After nearly seven years of mudslinging, after five prime ministers and six finance ministers, the UK has pressed reset on Brexit.
The process, which has paralysed UK politics, damaged relations with allies, shrunk the economy there by 5 per cent and done untold damage to UK trade, needed a fresh start.
The Windsor Framework, which essentially fine-tunes the Northern Ireland protocol, marks a new era of UK-EU relations: an entente cordiale between London and Brussels.
Rushi Sunak, who only a few months ago looked like just another Brexit domino, pulled off something of a coup in managing to improve relations with Europe while simultaneously appeasing the Brexiteer ideologues in his party. He is said to have been clapped into a meeting with the party’s Brexiteer-led European Research Group.
Are the Tory grandees finally sick and tired of where the EU divorce has brought the party? Is the looming electoral crash rekindling a kind of John Major-era pragmatism? Or was the prospect of Boris Johnson returning enough to sway dithering MPs? They all probably fed in in some way.
But what we’re witnessing is perhaps something more fundamental than a party pivoting from a self-negating position and the beginning of a process that will see the UK gradually moving back towards the EU.
The prospect of rejoining is too politically divisive for now. But over the next decade the UK will steadily reduce the walls it has erected, making Brexit seem a rather pointless affair in the end. More a political rendition of the old nursery rhyme the Grand Old Duke of York, who marches his men up to the top of the hill and back down again, to what end nobody knows.
Economic advantage has always been the driving force behind Britain. There are reasons why London, despite the best efforts of Frankfurt and Paris, remains the unrivalled financial capital of Europe.
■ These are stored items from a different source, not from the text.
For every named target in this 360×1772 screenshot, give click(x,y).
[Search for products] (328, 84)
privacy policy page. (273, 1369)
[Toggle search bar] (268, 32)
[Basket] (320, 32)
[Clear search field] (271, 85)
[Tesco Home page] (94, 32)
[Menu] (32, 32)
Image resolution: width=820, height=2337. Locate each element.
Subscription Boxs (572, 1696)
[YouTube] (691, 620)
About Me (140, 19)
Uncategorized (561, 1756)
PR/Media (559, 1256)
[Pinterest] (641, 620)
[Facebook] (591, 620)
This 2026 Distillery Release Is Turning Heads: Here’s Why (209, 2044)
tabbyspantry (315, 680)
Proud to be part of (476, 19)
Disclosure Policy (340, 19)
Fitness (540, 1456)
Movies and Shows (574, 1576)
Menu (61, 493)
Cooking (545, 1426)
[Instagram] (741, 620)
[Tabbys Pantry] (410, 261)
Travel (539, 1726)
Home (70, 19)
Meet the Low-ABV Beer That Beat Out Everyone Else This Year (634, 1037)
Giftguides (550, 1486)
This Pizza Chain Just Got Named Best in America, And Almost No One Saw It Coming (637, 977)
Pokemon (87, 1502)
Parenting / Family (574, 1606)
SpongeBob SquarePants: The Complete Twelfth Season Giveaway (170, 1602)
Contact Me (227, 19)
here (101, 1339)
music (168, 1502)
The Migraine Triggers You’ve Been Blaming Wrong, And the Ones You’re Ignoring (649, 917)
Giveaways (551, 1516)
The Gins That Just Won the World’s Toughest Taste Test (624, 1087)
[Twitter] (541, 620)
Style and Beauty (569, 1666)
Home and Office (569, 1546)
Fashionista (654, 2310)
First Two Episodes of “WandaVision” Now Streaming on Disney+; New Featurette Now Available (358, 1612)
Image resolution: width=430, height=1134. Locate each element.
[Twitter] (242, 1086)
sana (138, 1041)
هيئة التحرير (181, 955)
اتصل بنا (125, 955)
Brexit is an aberration, drummed up in the heat of post-financial crash populism.
Back in 2016, the former chief executive of the Irish Stock Exchange, Deirdre Somers, noted that Britain was streets ahead of other EU countries when it came to financial services and that Ireland would be left “exposed” by not having them at the EU negotiating table.
Ms Somers said she was involved in a lot of negotiations at European level and “with great deference to my European colleagues, when Britain leaves the room, from a negotiation perspective, the only adult has left the room”.
“They are the most charismatic, the most capable, they have a machine … and they are utterly consistent and ruthless in the execution of that,” she told a Brexit seminar event hosted by The Irish Times.
It was only a matter of time before that machine reasserted. Political support for Brexit has crumbled and the age-profile of Stay versus Leave voters means this is unlikely to change.
There’s a revealing scene in the recent TV docudrama, This England, which covers the poisonous atmosphere that developed between the Johnson’s former administration, its team of advisers and the civil service. In scene after scene, the architect of the 2016 Leave campaign Dominic Cummings (played by Simon Paisley Day) excoriates Whitehall officials, for – as he sees it – their endless failings. Near the end, however, Mark Sedwill, the UK’s most senior civil servant (played by Justin Edwards), pushes back, suggesting the paralysis in government may have more to do with the special advisers themselves.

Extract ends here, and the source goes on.